Зато с нею было весело. Она как тот пес — громко лаяла, но не кусала, по крайней мере, меня. Однажды в пятницу вечером бабушка силком усадила меня смотреть с ней сериал, какой-то мистический детектив (Мамо очень любила такие фильмы). В самый жуткий и напряженный момент она вдруг выключила свет и гаркнула мне на ухо. Бабушка уже видела эту серию и знала, что будет дальше. Поэтому пугала меня до последних кадров, не давая перевести дух.

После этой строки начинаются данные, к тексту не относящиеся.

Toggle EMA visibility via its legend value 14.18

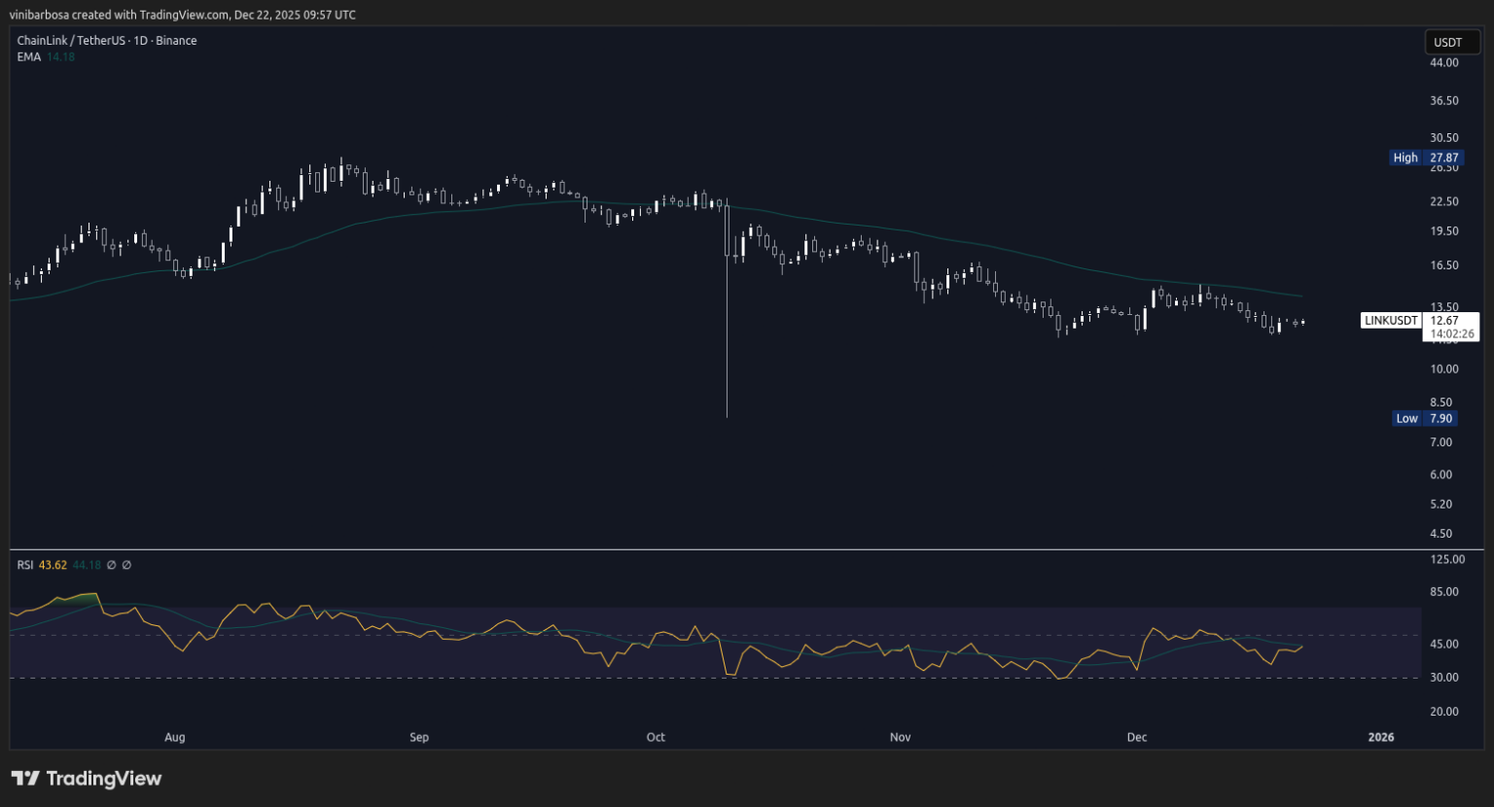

Самое главное, что благодаря близкому соседству я наконец узнал бабушку получше. Прежде я злился, что после смерти Мамо Блантон мы слишком редко ездим в Кентукки. Теперь мы бывали там не чаще одного раза в год и обычно не задерживались надолго. Живя с Мамо, я узнал, что после смерти матери она поссорилась со своей сестрой Роуз, женщиной редчайшей доброты. Бабушка хотела сделать из родительского дома нечто вроде музея, превратить его в место для семейных сборищ, а Роуз надеялась, что тот достанется ее сыну. Роуз тоже можно понять: родня из Огайо или Индианы наведывалась в Джексон не так уж часто, поэтому разумнее было бы отдать дом тому, кто станет в нем жить постоянно. Мамо же боялась, что тогда ее детям и внукам негде будет переночевать.